GEOCHRONOLOGY, GEOCHEMISTRY AND STRATIGRAPHY OF THE NEOPROTEROZOIC HECLA HOEK SUCCESSION, SVALBARD, NORWAY

The Tonian Period (1000-717 Ma) was a time of global upheaval with large-scale perturbations to multiple geochemical cycles, the diversification of early eukaryotes, and a number biological firsts, such as eukaryotic predation and biomineralization. All of these changes were set against the backdrop of tectonic reorganization and magmatism associated with the formation and breakup of the supercontinent Rodinia. However, the lack of temporal constraints for the Tonian hinders our ability to answer first-order questions surrounding the timing and causes of these biospheric and biogeochemical events. The ca. 950-600 Ma Hecla Hoek succession of Svalbard, Norway, consisting of the Tonian Veteranen and Akademikerbreen groups and the Cryogenian-Ediacaran Polarisbreen Group, represents one of the most complete and well-preserved Neoproterozoic sedimentary successions worldwide.
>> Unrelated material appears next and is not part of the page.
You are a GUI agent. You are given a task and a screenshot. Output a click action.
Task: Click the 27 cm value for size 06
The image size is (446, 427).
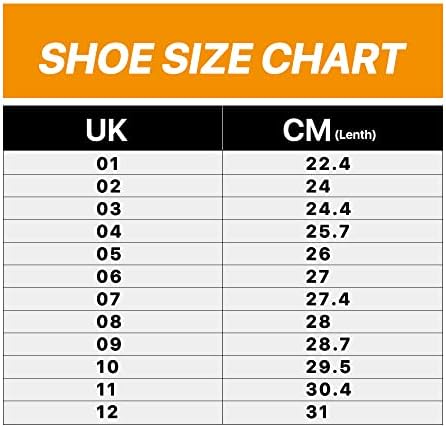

These strata provide a unique opportunity to construct a temporally-calibrated geochemical, biological, and geological framework in which to assess Tonian biogeochemical change and the timing and triggers of early eukaryotic evolution; however, despite containing assemblages of well-preserved microfossils that were initially reported over three decades ago, mixed carbonate and siliciclastic strata of the Veteranen Group remain poorly studied with no detailed sedimentological, geochemical, or geochronological data. Here, we present new major and trace element geochemical data from mudrocks spanning an ~4 km thick, near-complete section of the Veteranen Group from northeastern Spitsbergen. In addition, we implement new sedimentological and stratigraphic analyses, in conjunction with carbon isotope chemostratigraphy, to make preliminary correlations between Tonian strata on Spitsbergen and Nordaustlandet. Preliminary Re concentration data suggest that organic-rich shale horizons from the Veteranen Group are suitable for Re-Os geochronology and may provide the first radiometric depositional age constraints on these strata. Combined with future radiometric age constraints on fossiliferous strata, this framework will permit us to evaluate the tempo and drivers of eukaryotic diversification during the Tonian.